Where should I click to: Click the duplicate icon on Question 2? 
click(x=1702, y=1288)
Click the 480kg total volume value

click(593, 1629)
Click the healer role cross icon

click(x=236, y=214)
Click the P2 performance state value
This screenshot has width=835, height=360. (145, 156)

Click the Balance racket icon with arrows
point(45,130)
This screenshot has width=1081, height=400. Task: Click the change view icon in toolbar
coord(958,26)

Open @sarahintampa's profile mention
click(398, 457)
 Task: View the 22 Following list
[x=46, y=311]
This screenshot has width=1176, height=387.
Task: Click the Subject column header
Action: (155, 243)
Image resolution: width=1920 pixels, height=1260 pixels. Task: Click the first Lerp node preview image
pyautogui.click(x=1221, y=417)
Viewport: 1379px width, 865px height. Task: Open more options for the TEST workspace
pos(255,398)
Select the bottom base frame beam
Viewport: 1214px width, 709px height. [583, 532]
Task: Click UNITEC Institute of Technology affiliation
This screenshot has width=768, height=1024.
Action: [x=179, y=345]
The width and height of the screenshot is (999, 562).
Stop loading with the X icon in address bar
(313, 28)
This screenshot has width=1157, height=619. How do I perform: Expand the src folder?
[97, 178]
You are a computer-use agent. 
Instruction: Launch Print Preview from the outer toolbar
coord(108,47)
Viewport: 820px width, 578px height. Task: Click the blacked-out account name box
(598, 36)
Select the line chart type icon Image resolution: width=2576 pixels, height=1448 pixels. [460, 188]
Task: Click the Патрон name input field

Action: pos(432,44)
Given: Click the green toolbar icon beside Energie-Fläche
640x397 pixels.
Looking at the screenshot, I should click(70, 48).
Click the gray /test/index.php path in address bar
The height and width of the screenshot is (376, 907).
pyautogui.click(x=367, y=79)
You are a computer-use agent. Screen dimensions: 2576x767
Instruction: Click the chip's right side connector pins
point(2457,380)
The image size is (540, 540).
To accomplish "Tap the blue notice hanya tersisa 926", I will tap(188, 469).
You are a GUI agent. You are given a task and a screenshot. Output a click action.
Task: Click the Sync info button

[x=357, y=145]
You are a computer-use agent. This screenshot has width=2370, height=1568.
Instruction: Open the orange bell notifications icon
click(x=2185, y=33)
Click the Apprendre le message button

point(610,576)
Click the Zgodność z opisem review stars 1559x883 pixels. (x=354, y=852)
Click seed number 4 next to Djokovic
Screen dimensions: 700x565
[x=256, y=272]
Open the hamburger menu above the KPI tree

(EXERCISE INSTRUCTIONS)
Rewrite all of the material above, replacing "Instruction" with "Goal" everywhere it occurs and leaving everything else unchanged.

(OUTPUT OF THE EXERCISE)
Where should I click to: Click the duplicate icon on Question 2? 
click(x=1702, y=1288)
Click the 480kg total volume value

click(593, 1629)
Click the healer role cross icon

click(x=236, y=214)
Click the P2 performance state value
This screenshot has width=835, height=360. (145, 156)

Click the Balance racket icon with arrows
point(45,130)
This screenshot has width=1081, height=400. Task: Click the change view icon in toolbar
coord(958,26)

Open @sarahintampa's profile mention
click(398, 457)
 Task: View the 22 Following list
[x=46, y=311]
This screenshot has width=1176, height=387.
Task: Click the Subject column header
Action: (155, 243)
Image resolution: width=1920 pixels, height=1260 pixels. Task: Click the first Lerp node preview image
pyautogui.click(x=1221, y=417)
Viewport: 1379px width, 865px height. Task: Open more options for the TEST workspace
pos(255,398)
Select the bottom base frame beam
Viewport: 1214px width, 709px height. [583, 532]
Task: Click UNITEC Institute of Technology affiliation
This screenshot has width=768, height=1024.
Action: [x=179, y=345]
The width and height of the screenshot is (999, 562).
Stop loading with the X icon in address bar
(313, 28)
This screenshot has width=1157, height=619. How do I perform: Expand the src folder?
[97, 178]
You are a computer-use agent. 
Goal: Launch Print Preview from the outer toolbar
coord(108,47)
Viewport: 820px width, 578px height. Task: Click the blacked-out account name box
(598, 36)
Select the line chart type icon Image resolution: width=2576 pixels, height=1448 pixels. [460, 188]
Task: Click the Патрон name input field

Action: pos(432,44)
Given: Click the green toolbar icon beside Energie-Fläche
640x397 pixels.
Looking at the screenshot, I should click(70, 48).
Click the gray /test/index.php path in address bar
The height and width of the screenshot is (376, 907).
pyautogui.click(x=367, y=79)
You are a computer-use agent. Screen dimensions: 2576x767
Goal: Click the chip's right side connector pins
point(2457,380)
The image size is (540, 540).
To accomplish "Tap the blue notice hanya tersisa 926", I will tap(188, 469).
You are a GUI agent. You are given a task and a screenshot. Output a click action.
Task: Click the Sync info button

[x=357, y=145]
You are a computer-use agent. This screenshot has width=2370, height=1568.
Goal: Open the orange bell notifications icon
click(x=2185, y=33)
Click the Apprendre le message button

point(610,576)
Click the Zgodność z opisem review stars 1559x883 pixels. (x=354, y=852)
Click seed number 4 next to Djokovic
Screen dimensions: 700x565
[x=256, y=272]
Open the hamburger menu above the KPI tree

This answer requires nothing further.